• Source text
The Diabetes Podiatry Initiative Nigeria Project (DPIN) has expressed shock over the sudden rise in Diabetic related foot amputation in the country.
In a communique released to the media, Dr Afokoghene Rita Isiavwe, an endocrinologist and project coordinator of the initiative lamented that it is unfortunate that Diabetes Mellitus cases have quadrupled in just over three decades and has continued its alarming rise globally in many countries like Nigeria along with its numerous debilitating and deadly complications.
Rising from a one-day stakeholders meeting aimed at producing guidelines for the management of diabetes foot ulcer on Friday January 28, 2018 at Lily Gate Hotel, Lekki, Lagos, Isiavwe explained that Nigeria is currently recording unacceptable number of lower extremities amputation and death resulting from diabetes foot ulcer in all part the country.
Prevalence of foot ulcers and amputation in Nigeria
“With lifetime incidence of foot ulcers occurring in up to 25% of persons living with diabetes, prevalence rate in Nigeria is now between 8.3% and 19% in different parts of the country while amputation rate remains as high as 53.2% in some centres; with mortality post amputation as high as 50% in some centre.
“There is a general lack of awareness both among the populace and health care practitioners on foot care for people living with diabetes. The practice of examining the feet of diabetes patients during visits to the clinic is yet to be embraced by a large number of doctors and other caregivers in the country while patients lack basic knowledge to prevent foot ulcer,” she noted.
Interestingly, Diabetes foot is now the most common cause of non-neoplastic and non-traumatic amputation in the lower extremities thus responsible for more hospitalization in patients with diabetes and other complications put together.
Global prevalence of foot ulcer
All over the world, health researchers have posited that a limb is lost every 30 seconds while more than 1 million amputations are performed on people with diabetes yearly. Significantly, 50 per cent of amputees would die within 5 years after amputation. Those who survive are likely to lose the other limb afterwards.

• Input data

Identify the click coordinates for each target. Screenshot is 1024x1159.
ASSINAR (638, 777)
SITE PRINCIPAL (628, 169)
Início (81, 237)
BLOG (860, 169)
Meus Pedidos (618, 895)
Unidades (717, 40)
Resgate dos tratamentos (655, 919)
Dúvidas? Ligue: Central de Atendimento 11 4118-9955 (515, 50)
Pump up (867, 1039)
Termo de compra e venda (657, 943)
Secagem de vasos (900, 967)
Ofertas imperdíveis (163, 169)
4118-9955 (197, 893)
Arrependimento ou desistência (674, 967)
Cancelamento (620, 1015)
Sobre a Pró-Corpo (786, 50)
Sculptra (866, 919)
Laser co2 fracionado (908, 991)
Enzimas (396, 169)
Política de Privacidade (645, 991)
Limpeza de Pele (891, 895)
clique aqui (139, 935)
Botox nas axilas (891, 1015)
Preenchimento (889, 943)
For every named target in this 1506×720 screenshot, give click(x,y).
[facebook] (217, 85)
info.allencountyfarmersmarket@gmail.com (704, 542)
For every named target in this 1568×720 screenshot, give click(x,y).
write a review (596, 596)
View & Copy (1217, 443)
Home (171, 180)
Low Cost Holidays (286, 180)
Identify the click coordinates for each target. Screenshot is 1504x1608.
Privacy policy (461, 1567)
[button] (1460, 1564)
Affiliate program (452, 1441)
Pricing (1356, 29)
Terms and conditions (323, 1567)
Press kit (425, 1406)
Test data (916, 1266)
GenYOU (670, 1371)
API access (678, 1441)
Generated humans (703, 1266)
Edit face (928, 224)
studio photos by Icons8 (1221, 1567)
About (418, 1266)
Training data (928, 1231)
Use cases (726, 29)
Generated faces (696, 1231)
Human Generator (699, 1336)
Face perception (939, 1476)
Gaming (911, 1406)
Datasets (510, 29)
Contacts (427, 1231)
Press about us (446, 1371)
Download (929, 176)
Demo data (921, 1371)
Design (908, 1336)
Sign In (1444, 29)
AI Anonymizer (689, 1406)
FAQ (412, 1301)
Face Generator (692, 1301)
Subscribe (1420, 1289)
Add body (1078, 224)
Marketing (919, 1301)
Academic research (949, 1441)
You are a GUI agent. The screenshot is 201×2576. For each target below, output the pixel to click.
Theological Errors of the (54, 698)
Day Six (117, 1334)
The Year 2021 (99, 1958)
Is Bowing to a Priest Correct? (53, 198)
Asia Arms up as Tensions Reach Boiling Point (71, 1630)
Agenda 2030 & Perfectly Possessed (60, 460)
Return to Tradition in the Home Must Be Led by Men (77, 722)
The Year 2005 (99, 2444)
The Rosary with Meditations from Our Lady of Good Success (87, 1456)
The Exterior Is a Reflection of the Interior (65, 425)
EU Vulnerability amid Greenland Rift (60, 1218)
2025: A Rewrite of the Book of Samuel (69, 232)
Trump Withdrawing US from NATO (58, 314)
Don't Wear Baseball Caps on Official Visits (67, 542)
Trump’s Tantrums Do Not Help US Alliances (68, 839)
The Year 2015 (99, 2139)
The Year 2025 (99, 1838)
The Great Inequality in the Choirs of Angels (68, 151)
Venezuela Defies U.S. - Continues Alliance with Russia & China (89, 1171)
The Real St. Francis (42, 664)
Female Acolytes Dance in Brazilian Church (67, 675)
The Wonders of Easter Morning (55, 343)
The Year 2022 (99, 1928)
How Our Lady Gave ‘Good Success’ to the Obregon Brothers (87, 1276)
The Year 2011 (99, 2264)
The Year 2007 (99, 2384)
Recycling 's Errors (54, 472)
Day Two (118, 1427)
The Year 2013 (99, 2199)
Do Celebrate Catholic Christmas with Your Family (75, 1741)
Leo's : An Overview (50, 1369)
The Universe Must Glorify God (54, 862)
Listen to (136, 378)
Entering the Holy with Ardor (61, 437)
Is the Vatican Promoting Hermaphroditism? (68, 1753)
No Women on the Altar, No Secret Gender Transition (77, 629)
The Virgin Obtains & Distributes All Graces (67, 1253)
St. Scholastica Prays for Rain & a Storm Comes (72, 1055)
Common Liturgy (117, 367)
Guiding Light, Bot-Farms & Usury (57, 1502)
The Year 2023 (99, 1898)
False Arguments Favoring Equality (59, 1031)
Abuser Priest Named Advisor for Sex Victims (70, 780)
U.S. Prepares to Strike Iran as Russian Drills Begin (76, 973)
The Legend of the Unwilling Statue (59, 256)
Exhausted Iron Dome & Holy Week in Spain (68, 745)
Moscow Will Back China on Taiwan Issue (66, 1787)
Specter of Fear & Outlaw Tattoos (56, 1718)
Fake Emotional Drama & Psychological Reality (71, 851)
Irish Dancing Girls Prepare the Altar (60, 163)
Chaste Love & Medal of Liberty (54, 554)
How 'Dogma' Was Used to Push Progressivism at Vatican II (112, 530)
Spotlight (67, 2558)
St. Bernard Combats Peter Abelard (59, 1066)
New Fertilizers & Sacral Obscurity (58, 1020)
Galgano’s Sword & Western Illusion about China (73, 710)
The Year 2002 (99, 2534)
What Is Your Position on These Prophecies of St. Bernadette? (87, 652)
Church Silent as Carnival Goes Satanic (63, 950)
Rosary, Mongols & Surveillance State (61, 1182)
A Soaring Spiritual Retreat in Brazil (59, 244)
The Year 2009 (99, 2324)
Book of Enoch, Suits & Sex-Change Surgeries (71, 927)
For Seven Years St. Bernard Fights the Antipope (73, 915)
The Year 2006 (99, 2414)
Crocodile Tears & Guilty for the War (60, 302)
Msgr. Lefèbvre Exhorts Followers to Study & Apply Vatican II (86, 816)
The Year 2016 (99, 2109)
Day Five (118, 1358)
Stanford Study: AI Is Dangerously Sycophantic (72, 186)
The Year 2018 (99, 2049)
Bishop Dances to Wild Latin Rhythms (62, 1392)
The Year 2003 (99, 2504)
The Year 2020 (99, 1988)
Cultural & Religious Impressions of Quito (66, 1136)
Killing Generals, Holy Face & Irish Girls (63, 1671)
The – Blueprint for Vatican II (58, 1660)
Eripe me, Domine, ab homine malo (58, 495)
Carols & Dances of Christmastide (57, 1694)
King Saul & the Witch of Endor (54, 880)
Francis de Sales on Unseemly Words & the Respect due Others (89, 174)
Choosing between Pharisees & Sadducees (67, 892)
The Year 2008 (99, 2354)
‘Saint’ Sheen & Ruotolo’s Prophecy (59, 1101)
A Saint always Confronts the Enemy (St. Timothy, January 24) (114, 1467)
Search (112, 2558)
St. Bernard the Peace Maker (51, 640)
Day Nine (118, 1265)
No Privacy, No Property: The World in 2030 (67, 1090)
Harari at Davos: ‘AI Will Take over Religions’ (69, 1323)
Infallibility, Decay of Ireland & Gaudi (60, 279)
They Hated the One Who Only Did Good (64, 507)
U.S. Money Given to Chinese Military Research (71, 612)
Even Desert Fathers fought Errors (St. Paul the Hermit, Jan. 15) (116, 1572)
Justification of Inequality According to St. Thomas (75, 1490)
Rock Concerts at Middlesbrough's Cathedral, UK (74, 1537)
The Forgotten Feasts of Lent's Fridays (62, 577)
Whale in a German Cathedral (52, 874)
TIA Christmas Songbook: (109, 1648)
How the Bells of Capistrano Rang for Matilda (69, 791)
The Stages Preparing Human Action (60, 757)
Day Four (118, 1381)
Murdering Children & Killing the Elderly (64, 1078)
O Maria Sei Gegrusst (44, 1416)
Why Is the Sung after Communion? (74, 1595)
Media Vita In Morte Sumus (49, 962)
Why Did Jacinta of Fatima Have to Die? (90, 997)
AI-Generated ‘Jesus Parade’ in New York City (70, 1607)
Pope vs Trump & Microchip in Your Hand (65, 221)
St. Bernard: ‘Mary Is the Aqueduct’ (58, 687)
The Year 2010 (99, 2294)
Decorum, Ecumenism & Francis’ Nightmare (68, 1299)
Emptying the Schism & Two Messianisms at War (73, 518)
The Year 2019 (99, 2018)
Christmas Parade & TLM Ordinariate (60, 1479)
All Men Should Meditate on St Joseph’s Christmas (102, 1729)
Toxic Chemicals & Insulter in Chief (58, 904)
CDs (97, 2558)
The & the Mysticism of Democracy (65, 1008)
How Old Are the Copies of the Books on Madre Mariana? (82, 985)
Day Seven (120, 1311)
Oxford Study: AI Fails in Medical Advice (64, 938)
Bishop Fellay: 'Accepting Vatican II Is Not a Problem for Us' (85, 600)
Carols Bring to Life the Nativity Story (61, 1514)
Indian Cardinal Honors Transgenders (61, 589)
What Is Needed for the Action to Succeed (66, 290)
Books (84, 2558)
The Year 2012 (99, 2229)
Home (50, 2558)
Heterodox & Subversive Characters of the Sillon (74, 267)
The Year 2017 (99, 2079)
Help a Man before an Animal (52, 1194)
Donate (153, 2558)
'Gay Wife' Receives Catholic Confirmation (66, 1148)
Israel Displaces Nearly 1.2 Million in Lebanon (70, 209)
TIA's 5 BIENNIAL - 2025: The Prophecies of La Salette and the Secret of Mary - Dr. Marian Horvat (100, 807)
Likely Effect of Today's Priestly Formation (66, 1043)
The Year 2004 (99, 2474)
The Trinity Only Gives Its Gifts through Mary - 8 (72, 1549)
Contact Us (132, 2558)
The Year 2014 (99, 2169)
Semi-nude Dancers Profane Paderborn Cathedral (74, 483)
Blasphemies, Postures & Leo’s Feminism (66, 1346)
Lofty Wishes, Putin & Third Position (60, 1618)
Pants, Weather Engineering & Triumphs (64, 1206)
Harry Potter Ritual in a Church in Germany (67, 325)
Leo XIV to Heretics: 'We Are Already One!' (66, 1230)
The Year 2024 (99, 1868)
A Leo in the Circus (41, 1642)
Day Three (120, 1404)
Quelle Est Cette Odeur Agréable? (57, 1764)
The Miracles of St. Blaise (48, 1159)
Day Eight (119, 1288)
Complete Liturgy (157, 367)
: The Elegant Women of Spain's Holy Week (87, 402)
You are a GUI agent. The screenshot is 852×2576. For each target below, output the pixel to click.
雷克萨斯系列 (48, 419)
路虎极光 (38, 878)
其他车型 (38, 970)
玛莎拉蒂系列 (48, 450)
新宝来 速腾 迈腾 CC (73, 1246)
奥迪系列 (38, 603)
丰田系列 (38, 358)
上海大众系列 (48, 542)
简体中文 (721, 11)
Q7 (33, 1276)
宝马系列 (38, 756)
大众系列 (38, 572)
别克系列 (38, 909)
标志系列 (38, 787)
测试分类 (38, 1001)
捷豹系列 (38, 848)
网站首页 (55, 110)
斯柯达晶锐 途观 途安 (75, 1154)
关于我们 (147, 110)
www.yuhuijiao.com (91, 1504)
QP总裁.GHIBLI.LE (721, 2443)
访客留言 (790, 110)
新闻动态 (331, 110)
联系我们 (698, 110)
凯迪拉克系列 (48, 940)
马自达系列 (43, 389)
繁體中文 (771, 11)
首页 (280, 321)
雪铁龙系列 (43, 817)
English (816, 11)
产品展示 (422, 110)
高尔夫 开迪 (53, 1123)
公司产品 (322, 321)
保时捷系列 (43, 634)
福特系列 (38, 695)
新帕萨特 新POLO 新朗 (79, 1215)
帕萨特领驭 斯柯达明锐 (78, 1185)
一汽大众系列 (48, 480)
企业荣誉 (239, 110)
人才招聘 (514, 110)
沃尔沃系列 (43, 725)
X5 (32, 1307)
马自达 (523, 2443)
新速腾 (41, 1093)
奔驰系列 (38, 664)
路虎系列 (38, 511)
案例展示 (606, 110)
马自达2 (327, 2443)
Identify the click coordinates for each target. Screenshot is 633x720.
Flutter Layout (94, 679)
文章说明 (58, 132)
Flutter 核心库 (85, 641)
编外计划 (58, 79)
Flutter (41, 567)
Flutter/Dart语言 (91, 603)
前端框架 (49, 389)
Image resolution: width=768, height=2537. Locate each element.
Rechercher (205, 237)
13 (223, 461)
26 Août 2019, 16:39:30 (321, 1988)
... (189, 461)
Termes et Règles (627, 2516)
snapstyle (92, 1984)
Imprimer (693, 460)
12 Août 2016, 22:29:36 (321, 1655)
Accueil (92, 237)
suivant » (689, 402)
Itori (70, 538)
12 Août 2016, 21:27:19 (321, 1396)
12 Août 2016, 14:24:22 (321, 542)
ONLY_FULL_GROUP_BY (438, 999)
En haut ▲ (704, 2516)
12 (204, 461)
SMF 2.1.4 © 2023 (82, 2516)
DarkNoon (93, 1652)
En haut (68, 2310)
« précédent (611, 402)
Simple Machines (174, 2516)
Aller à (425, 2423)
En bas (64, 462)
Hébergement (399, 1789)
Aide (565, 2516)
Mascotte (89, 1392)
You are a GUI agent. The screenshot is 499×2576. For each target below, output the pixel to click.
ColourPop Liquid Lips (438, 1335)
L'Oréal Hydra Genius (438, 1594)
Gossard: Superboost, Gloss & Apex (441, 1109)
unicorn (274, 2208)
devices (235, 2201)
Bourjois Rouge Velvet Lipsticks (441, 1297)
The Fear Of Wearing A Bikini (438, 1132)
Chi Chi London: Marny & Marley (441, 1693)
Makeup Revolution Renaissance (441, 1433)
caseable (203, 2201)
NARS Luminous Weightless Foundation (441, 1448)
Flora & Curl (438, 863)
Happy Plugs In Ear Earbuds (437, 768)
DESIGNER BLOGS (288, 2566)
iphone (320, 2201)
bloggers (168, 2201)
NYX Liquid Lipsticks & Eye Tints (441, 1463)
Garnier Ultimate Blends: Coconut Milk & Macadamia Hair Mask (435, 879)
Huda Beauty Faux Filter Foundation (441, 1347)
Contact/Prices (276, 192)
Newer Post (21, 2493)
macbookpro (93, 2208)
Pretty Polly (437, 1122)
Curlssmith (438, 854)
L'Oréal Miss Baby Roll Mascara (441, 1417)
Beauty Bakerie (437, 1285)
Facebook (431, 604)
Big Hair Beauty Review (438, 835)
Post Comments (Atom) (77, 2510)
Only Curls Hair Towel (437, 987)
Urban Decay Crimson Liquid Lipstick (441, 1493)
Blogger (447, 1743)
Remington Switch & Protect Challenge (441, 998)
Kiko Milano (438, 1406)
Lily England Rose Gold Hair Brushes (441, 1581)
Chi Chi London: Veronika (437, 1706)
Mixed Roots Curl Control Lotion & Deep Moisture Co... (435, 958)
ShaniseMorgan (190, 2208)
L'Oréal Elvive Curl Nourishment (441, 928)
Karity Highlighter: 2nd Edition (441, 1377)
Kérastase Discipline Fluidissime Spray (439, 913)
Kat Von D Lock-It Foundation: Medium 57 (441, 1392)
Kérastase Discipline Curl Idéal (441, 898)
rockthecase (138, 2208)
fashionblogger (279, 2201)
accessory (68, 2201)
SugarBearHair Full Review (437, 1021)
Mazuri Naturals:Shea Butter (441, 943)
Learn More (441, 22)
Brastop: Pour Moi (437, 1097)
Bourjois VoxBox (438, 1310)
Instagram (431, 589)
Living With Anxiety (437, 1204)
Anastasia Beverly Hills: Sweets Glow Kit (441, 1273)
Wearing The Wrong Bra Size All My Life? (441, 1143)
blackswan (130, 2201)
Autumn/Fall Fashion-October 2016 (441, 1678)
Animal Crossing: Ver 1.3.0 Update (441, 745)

• About this exercise
Resume the article on diabetes-related foot amputation in Nigeria after its last sentence, carrying it forward in the same reporting style.

• Response to the task
To further compound issue, the cost of managing foot ulcer or performing amputation is enormous and above annual national minimum wage.
In the communique, DPIN observed that although diabetes care is obtained at the primary, secondary and tertiary levels of healthcare in the country, a large number of patients with foot problems are presented too late mostly at a stage where amputation remains the only option to save their lives.
Guideline for diabetes caregivers
“Currently, there is no guideline for the management of Diabetes foot ulcer. Similarly, there is a dearth of podiatrists to co-manage the increasing cases of diabetes foot ulcer hence the need to incorporate podiatry training in the Nigerian University Curriculum as a sub-specialty course.
“There is also an urgent need to pay far more attention to diabetes foot and shift focus to preventing ulcers, rather than treating them. Caregivers must emphasize the importance of foot care to patients when Diabetes is first diagnosed and this should be reinforced at regular intervals,” she canvased.
The meeting which was a partnership project of Rainbow Specialist Medical Centre, World Diabetes Foundation and Podiatry Institute, Georgia, USA had several endocrinologists, Diabetes care physicians from different geopolitical zones, limb revascularization and intervention cardiologists, representatives of the Federal Ministry of Health, Lagos State Ministry of health, Diabetes Association of Nigeria (DAN), Endocrine and Metabolism society of Nigeria (EMSON) in attendance.